(Data records)
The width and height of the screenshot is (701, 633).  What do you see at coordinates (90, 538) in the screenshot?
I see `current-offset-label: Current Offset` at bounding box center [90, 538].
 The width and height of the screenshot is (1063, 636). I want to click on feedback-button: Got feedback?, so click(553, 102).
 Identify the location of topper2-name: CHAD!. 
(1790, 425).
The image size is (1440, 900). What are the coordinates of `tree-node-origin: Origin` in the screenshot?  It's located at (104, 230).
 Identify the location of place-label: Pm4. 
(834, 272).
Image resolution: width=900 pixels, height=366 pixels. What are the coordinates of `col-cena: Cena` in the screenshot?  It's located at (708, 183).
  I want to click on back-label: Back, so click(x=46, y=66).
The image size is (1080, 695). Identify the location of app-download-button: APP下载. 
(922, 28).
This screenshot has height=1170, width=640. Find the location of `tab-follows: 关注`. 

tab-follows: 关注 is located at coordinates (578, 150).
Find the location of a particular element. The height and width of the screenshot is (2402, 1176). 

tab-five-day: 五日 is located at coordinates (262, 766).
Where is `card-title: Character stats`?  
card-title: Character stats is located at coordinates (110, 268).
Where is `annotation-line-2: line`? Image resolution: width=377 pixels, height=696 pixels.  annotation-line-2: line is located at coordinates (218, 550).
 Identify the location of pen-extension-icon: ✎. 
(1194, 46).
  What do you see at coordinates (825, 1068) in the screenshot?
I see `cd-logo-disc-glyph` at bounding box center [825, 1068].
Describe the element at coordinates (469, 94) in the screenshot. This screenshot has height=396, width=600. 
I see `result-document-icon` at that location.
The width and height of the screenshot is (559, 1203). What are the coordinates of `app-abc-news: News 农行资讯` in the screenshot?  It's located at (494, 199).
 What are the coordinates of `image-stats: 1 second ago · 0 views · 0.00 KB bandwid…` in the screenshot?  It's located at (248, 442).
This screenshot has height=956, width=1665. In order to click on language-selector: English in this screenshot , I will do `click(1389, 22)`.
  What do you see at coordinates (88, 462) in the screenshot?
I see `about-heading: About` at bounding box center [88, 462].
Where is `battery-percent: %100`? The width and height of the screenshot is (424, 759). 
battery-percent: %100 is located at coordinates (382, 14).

YOUR ASSIGNMENT: Copy the lines of the records from the line with "This screenshot has height=1170, width=640." to the line with "tab-five-day: 五日 is", swapping "location" for "position" and keeping everything else the same.

SOLVED EXERCISE:
This screenshot has height=1170, width=640. Find the position of `tab-follows: 关注`. 

tab-follows: 关注 is located at coordinates (578, 150).
Find the position of a particular element. The height and width of the screenshot is (2402, 1176). 

tab-five-day: 五日 is located at coordinates (262, 766).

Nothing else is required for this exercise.